Despite two trips to Thailand, running up a bill of over £10,000 between three members of staff, nearly no extra students joined the University from the country. £7,000 of this trip was spent on costs other than hotels and flights.
Other expenses included a £6,388 stopover in Oman, Dubai, and Kuwait; £5,000 of which is not on accommodation or travel.
Taylor commented: “Increasing the University’s reputation across all parts of the globe is obviously necessary – most people here agree with that. What most people would question though, given the current climate, is the excessive and unaccounted spending.
“It would be smart for the University to speak to our ISA, and international students generally, to see how they can make their worldwide tours more efficient and appealing to future international students and their families.
“Every pound wasted overseas could have gone towards bursaries and hardship funds here.
“We completely support their efforts to further internationalise our University but they may want to consider reassessing their approach. Our students would love to help them do this constructively.”
The University have defended their spending, saying: “There are seven staff in the international recruitment team who regularly travel overseas on behalf of the University to undertake recruitment and market development activity. In addition, staff in academic departments will sometimes join these visits which typically include undertaking specific recruitment activities, discussions with agents, partnership development, government sponsor liaison and other profile-raising activities.”
They argued fee income more than paid for these trips, and blamed costs such as “freighting and attendance.”
“In the recruitment season of 2012/13, we undertook a total of 36 visits to 31 markets. The average cost of each of these trips was £4,194. Total fee income from non-EU students in this financial year is £40.5 million. The £150k of international visits expenditure constitutes just 0.4 per cent of that figure,” a spokesperson said.
They added: “These costs include fees for participation in recruitment fairs, freighting, publicity materials and, in some cases, local advertising. For instance, on a trip to Malaysia in March 2013, the total cost of freighting and attendance at a recruitment fair was £4,344. Similarly, a trip to Canada in September 2012 included the costs of exhibition attendance, freighting and car hire (to undertake visits to schools) amounting to £3,800.
“International market development is often a medium to long-term activity. Return on investment in market development can take a number of years.
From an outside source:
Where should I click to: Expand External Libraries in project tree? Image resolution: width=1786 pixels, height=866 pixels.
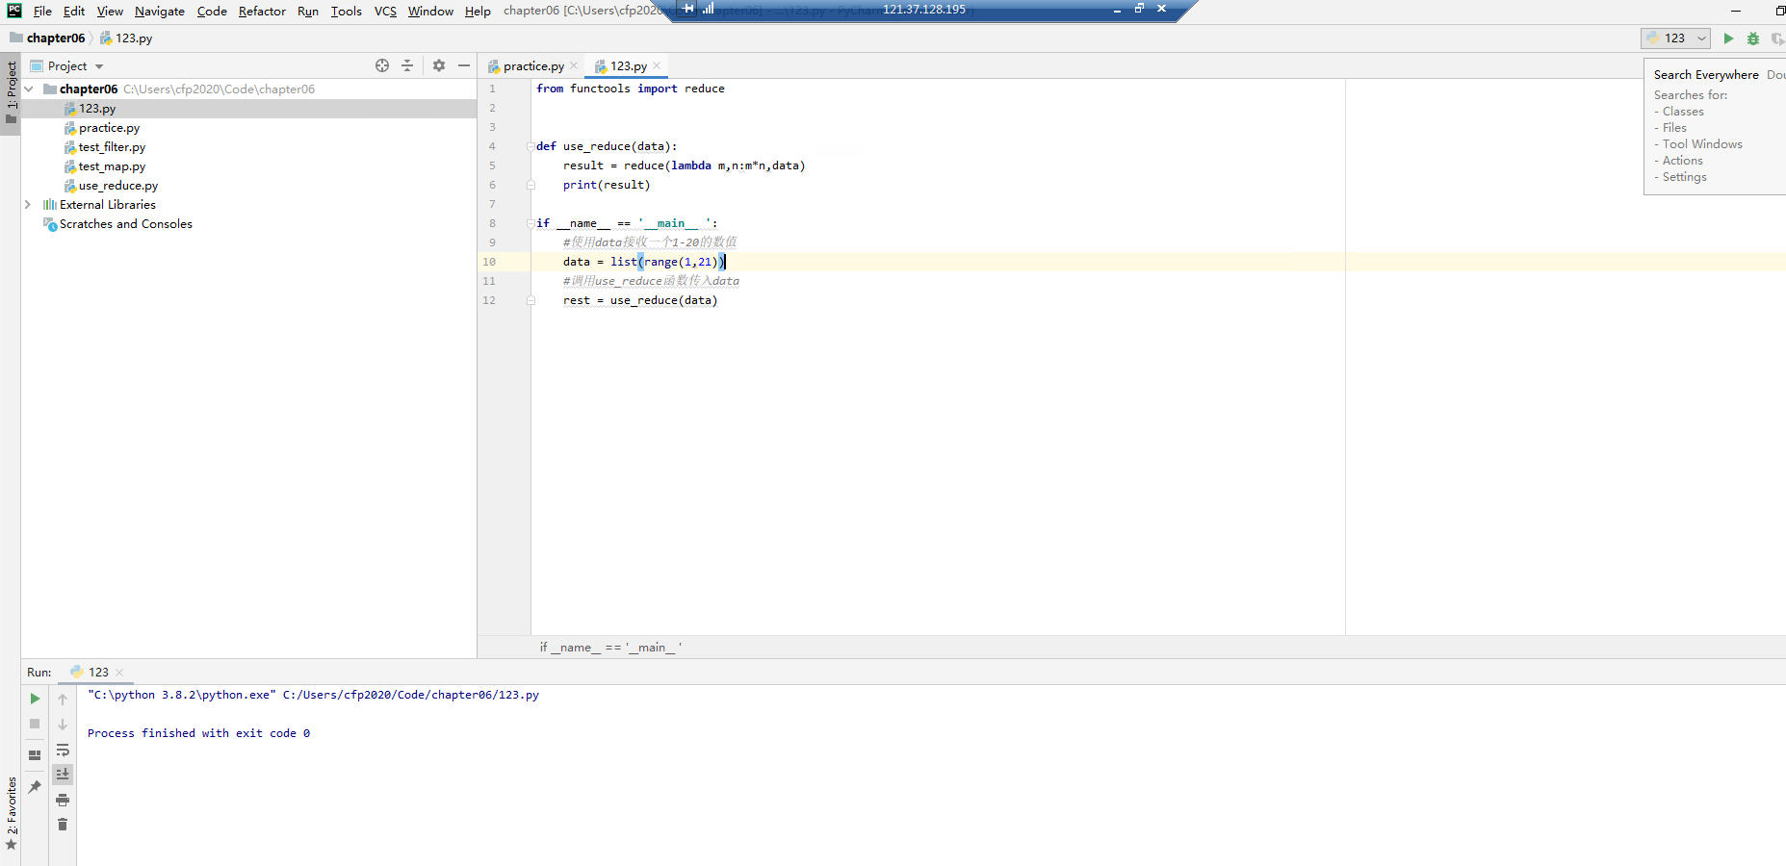tap(28, 205)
However any successful business is continuously seeking to develop new markets and maintain profile. It would expose the University to risk to rely on a small number of markets which can be subject to fluctuations beyond our control.”
“There is little time for leisure activities in the course of recruitment visits to other countries, even in the evenings or at weekends. Further, our international recruitment staff work closely with our alumni relations team and often have evening meetings or host receptions for alumni who are willing to assist in profile raising for the University and in supporting specific recruitment activities. We do not have a policy of confining staff to their bedrooms when they are off duty.”
Despite the assertion that development is a long-term process, the number of students from some countries has not increased by more than five in three years.